*Problem to solve*.
Check each line of the records below for the word "will" and copy those where it appears.

[Records contained in a dataset]
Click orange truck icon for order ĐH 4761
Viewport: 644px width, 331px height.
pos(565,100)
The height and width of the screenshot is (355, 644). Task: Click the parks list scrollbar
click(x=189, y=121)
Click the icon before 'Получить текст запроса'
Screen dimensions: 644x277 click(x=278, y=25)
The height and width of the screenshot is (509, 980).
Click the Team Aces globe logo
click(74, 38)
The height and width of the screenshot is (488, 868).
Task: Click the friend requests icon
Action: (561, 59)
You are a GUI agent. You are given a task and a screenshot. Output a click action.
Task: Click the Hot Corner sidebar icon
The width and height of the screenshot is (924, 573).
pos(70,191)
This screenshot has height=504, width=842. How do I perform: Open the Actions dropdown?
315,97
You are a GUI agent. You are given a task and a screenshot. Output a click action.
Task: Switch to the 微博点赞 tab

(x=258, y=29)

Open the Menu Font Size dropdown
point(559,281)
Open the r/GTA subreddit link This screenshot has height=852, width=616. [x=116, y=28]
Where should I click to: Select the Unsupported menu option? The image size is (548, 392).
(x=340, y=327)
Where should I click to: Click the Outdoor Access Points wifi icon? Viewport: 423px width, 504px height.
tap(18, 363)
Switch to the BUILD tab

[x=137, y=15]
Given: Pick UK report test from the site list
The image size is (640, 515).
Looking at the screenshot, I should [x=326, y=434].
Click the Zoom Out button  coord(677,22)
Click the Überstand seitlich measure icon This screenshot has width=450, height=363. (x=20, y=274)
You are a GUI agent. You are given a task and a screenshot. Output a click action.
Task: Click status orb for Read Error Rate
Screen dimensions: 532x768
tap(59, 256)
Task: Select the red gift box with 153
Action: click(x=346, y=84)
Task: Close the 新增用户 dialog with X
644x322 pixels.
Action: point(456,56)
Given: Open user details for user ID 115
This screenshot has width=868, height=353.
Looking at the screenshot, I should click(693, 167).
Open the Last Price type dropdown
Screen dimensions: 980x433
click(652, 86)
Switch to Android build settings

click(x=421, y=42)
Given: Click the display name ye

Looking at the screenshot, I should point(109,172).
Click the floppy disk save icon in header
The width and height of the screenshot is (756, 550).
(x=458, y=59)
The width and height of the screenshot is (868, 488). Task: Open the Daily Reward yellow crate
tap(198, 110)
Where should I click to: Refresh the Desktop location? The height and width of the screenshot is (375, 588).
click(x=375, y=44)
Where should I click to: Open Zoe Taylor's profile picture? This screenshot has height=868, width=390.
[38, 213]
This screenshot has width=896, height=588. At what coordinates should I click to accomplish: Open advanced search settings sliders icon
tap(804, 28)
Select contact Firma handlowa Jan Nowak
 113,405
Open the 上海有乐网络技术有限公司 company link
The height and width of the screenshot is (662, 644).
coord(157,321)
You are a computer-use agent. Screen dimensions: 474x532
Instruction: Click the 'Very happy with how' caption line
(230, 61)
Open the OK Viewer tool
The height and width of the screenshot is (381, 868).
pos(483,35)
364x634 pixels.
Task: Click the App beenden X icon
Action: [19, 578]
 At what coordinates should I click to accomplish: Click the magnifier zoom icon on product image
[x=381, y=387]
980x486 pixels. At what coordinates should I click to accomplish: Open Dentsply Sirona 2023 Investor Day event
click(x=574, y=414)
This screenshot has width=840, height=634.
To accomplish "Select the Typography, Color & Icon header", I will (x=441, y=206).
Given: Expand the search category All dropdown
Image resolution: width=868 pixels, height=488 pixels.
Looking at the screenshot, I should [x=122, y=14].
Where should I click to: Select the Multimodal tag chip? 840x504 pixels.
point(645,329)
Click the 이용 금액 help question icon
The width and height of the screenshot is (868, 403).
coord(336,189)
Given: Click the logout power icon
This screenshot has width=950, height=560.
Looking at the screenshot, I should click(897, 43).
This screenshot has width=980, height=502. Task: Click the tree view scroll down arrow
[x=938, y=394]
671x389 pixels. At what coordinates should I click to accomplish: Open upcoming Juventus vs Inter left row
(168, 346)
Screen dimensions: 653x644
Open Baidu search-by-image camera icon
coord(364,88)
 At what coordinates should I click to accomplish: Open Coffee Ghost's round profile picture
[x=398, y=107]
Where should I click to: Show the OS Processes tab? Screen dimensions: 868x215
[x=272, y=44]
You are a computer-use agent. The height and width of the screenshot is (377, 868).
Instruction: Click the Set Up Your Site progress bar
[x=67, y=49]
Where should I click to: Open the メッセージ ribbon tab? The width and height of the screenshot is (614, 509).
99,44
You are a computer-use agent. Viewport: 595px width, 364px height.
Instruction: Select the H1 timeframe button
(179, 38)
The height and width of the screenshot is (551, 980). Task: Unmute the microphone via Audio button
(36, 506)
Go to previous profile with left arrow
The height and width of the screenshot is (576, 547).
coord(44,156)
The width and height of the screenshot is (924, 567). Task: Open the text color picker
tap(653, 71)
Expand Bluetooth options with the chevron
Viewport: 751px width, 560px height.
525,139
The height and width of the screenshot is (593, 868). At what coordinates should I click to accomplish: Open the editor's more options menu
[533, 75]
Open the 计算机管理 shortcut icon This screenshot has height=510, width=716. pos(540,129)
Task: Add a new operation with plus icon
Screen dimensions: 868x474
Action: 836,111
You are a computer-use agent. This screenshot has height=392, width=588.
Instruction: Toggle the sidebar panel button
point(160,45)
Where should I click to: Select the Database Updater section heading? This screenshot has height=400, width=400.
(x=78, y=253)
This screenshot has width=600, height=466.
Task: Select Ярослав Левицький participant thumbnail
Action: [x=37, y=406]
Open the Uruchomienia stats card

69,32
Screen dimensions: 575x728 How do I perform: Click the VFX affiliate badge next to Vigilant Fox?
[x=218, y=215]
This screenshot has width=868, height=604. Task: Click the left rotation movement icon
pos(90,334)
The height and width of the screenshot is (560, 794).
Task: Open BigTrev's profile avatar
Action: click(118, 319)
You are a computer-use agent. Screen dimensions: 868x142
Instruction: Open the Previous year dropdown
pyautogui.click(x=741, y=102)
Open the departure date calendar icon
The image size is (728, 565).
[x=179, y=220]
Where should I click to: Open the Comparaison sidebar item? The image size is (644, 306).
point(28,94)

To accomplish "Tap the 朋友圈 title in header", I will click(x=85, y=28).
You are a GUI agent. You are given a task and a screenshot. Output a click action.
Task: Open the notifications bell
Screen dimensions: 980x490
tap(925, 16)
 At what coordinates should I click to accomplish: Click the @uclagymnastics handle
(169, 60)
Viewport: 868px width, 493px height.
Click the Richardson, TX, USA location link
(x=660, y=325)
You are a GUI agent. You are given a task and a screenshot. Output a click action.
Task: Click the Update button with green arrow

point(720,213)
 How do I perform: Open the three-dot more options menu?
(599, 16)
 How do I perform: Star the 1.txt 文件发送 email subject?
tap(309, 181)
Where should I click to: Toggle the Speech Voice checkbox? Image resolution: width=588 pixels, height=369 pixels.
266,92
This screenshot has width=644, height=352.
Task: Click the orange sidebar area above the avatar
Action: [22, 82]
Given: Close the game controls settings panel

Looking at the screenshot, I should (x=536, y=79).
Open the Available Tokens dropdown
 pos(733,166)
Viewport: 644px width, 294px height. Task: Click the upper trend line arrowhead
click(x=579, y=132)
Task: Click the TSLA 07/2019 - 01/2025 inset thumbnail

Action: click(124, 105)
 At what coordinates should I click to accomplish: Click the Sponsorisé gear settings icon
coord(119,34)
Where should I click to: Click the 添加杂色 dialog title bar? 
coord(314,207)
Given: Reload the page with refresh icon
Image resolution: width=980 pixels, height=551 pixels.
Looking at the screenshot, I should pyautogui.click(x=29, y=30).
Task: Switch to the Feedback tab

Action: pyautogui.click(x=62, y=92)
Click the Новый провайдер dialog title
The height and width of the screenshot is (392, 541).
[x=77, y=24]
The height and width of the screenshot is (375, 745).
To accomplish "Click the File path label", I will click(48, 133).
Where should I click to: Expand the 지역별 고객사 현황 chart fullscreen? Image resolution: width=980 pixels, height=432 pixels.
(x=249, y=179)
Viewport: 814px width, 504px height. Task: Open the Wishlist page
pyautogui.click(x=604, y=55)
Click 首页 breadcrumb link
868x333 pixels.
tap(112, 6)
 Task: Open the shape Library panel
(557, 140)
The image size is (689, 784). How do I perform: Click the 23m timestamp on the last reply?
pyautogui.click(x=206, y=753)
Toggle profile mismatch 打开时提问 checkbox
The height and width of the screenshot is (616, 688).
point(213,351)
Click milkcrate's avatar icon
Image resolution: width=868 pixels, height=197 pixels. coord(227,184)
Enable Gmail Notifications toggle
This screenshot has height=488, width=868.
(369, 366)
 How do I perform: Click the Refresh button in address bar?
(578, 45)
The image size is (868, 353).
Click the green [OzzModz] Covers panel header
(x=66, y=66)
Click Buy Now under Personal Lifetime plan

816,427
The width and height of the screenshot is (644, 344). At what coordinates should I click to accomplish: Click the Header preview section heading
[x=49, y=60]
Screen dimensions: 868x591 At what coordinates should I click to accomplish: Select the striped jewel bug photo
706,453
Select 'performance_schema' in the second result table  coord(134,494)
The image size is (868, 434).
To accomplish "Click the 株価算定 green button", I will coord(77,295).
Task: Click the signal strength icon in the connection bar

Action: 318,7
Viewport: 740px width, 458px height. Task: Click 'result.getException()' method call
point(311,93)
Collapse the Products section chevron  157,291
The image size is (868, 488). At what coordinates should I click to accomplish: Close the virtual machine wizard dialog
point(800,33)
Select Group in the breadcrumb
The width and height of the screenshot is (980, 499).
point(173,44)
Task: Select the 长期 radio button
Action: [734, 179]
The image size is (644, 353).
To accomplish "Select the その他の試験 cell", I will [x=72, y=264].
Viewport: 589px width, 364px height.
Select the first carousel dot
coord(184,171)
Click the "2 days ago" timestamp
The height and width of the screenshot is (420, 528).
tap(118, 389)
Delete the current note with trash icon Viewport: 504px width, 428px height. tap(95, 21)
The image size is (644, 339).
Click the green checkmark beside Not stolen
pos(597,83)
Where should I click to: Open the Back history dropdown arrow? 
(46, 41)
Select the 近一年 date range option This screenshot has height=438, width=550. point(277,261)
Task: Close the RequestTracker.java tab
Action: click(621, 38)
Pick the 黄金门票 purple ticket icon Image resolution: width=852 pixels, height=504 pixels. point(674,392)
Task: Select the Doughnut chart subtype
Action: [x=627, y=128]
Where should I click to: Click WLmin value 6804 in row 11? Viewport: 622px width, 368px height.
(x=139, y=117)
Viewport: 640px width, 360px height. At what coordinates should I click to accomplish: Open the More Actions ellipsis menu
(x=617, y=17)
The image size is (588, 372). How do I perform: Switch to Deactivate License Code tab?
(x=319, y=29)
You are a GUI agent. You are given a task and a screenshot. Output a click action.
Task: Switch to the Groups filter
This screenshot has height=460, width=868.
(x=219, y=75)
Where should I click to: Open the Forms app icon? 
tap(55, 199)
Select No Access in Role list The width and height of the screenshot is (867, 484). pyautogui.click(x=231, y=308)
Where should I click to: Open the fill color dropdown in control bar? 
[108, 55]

*Response box*.
To accomplish "Select the Typography, Color & Icon header", I will (x=441, y=206).
To accomplish "Tap the 朋友圈 title in header", I will click(x=85, y=28).
To accomplish "Click the File path label", I will click(48, 133).
To accomplish "Click the 株価算定 green button", I will coord(77,295).
To accomplish "Select the その他の試験 cell", I will [x=72, y=264].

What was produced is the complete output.